Leonardo’s notebooks on culinary affairs ooze with so much irony that he probably wanted them inaccessible, a possible reason why the maestro wrote them backwards; an awkward practice common to all his handwritten documents. Amusingly, a menu designed by Leonardo and Botticelli for a Florence tavern was so illegible that, despite the proportioned figures drawn by the latter, neither clients nor cooks were able to interpret it.

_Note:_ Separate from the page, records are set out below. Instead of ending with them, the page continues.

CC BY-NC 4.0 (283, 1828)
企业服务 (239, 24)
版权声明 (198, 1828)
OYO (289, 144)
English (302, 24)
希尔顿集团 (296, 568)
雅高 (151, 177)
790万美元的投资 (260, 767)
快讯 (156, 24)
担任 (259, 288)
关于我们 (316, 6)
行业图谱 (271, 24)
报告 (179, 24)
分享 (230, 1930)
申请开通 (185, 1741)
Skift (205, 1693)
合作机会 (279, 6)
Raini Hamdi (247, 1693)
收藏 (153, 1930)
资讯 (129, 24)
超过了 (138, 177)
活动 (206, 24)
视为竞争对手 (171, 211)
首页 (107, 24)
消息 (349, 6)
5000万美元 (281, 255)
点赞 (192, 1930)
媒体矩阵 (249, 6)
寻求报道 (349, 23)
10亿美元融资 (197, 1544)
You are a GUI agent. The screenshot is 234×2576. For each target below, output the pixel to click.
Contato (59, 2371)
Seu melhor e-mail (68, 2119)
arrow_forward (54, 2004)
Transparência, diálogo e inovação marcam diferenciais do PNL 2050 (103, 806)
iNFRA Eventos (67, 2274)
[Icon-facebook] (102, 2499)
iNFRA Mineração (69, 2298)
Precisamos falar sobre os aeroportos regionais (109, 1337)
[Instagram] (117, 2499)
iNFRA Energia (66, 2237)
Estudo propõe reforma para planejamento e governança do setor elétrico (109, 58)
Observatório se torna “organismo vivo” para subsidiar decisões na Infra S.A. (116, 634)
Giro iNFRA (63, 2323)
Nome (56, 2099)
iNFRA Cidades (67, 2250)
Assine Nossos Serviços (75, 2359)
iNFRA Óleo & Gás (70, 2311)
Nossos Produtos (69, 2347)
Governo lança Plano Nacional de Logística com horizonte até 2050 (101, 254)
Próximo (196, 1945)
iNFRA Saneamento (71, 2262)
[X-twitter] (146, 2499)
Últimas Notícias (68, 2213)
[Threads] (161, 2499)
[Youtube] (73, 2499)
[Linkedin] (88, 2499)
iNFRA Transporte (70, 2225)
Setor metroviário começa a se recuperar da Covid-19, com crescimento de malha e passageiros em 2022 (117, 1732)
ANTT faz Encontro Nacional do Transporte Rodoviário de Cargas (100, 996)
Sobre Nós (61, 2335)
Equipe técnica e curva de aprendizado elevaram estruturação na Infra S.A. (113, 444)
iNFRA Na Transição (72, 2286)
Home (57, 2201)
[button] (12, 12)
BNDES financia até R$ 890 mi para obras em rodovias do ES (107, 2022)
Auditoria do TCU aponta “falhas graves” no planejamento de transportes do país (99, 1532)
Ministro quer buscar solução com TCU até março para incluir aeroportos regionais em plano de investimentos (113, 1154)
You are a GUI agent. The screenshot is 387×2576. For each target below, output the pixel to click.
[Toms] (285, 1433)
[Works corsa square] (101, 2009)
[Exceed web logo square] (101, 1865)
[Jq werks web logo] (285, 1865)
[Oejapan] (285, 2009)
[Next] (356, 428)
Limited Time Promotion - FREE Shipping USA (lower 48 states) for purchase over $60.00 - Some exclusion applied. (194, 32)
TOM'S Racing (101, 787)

Leonardo is considered a genius for all seasons and his notebooks also show that he was a tireless worker and that he kept everything under observation, his senses on the alert in order to improve objects and daily routines. This openness to the external world, to how things work and how can they be improved, is the basis of innovation and a desirable attitude for all managers. Intelligence without a constant disposition to improve practical things may become a useless asset.

The notes on kitchen were written by Leonardo for his own use, during his service as advisor to Luigi Sforza, the head of a prominent aristocratic family of Florence’s Renaissance. They include recipes, design of devices to improve cookery, recommendations on the etiquette at the table and more. For example, Leonardo is attributed to have introduced the use of napkins, as recorded in one of his notes: “An alternative to dirty table clothes” –apparently, guests used to clean themselves with the same tablecloth.   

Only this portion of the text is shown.